# Text-GCN Training Pipeline

This notebook walks through the complete Text-GCN training pipeline for text classification.

## Overview
Text-GCN builds a heterogeneous graph containing:
- **Document nodes**: Each text document is a node
- **Word nodes**: Each word in the vocabulary is a node
- **Edges**: Connect documents to words (TF-IDF) and words to words (PMI)

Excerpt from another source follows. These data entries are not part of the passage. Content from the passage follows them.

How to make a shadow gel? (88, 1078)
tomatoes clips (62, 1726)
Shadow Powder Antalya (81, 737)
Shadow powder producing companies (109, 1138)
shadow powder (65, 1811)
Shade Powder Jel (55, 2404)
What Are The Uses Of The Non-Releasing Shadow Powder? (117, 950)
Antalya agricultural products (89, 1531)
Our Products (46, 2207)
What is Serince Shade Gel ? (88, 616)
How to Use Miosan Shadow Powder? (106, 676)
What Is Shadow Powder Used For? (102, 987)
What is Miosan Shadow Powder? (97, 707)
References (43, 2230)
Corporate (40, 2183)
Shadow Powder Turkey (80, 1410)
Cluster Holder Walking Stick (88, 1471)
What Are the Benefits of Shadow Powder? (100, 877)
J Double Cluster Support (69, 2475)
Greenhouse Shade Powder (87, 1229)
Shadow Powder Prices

Then applies Graph Convolutional Networks for classification.

## Pipeline Steps
1. Configuration & Setup
2. Data Loading & Graph Construction
3. Model Creation
4. Training Loop
5. Evaluation
6. Results Analysis

## Memory Management
⚠️ This notebook includes explicit memory cleanup (`del` and `gc.collect()`) to handle large datasets efficiently.

In [None]:
from google.colab import drive

drive.mount("/content/drive")

PATH = '/content/drive/MyDrive/OMSCS/CS7643/final_project/TextGCN'
%cd '/content/drive/MyDrive/OMSCS/CS7643/final_project/TextGCN'

---
## 1. Configuration & Setup

In [None]:
!pip install torch-scatter torch-sparse torch-cluster torch-geometric -f https://data.pyg.org/whl/torch-2.8.0+cpu.html

In [None]:
!pip install -r ./requirements.txt

In [None]:
!python -u main.py --num_epochs 20